Bayes optimal classifier vs Likelihood Ratio I am getting slightly confused by all the probabilistic classifiers.


*

*The bayes optimal classifier is given as $ max (p(x|C)p(C)) $ and if all classes have equal prior then it reduces to $ max (p(x|C)) $

*The likelihood ratio is given as $ \frac{p(x|C1)}{p(x|C2)}$
If I only have 2 classes with equal prior then what is the difference between the bayes optimal classifier and the likelihood ratio ? Wont they both return me the same class as the output ?
 A: They are not the same, but in you case they could be used for the same purpose.
Optimal Bayes classifier is
$$ \DeclareMathOperator*{\argmax}{arg\,max} \argmax_{c \in C} p(c|X) $$
i.e., among all hypotheses, take the $c$ that maximizes the posterior probability.

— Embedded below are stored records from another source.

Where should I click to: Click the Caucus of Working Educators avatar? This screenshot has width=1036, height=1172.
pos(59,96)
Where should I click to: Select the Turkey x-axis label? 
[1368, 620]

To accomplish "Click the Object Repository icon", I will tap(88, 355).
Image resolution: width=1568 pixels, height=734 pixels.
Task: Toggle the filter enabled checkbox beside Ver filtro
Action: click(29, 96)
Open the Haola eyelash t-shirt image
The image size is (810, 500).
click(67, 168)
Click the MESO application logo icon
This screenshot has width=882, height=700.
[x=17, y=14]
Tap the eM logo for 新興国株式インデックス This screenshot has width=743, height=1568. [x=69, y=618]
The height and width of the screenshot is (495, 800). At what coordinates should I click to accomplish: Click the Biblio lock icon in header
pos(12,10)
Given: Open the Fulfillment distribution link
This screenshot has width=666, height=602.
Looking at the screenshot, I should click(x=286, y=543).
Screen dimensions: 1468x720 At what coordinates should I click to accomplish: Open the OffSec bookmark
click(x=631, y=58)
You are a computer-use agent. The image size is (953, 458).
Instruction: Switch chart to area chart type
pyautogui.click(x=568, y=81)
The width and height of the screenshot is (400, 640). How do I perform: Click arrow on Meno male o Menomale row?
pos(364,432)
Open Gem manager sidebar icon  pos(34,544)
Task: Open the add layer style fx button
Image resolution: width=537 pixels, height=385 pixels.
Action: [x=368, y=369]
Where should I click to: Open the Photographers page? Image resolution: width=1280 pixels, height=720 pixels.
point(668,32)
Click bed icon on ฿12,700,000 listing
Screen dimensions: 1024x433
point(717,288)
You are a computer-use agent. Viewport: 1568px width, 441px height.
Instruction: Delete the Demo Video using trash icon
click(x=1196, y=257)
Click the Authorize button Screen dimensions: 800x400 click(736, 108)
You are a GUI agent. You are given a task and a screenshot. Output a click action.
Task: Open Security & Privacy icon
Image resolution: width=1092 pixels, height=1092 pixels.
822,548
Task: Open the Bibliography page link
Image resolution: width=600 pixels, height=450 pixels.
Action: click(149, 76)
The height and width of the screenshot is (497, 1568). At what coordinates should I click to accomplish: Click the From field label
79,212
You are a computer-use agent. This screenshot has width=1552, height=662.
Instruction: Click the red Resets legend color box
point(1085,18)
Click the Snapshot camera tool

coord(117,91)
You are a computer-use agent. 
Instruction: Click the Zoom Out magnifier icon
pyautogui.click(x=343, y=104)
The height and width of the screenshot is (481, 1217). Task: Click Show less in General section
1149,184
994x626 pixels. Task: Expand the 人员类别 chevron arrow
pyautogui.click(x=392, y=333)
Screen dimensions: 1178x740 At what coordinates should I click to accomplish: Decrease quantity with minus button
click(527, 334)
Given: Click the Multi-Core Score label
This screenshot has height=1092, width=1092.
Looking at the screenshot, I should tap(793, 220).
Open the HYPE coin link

You use Bayes theorem 
$$ \underbrace{p(c|X)}_{\text{posterior}} \propto \underbrace{p(X|c)}_{\text{likelihood}} \underbrace{p(c)}_{\text{prior}} $$
but since using uniform prior (all $c$ are equally likely, so $p(c) \propto 1$) it reduces to
the likelihood function
$$ p(c|X) \propto p(X|c) $$
The difference between maximizing the likelihood function and comparing the likelihood ratios, is that with likelihood ratio you compare only two likelihoods, while in maximizing the likelihood you may consider multiple hypothesis. So if you have only two hypotheses, then they will do essentially the same thing. However imagine that you had multiple classes, in such case comparing each of them with all the others pair by pair would be a really inefficient way to go. 
Notice that likelihood ratio serves also other purpose than finding which of the two models has greater likelihood. Likelihood ratio can be used for hypothesis testing and it tells you how much more (or less) likely is is one of the models comparing to the other. Moreover, you can do the same when comparing the posterior distributions by using Bayes factor in similar fashion.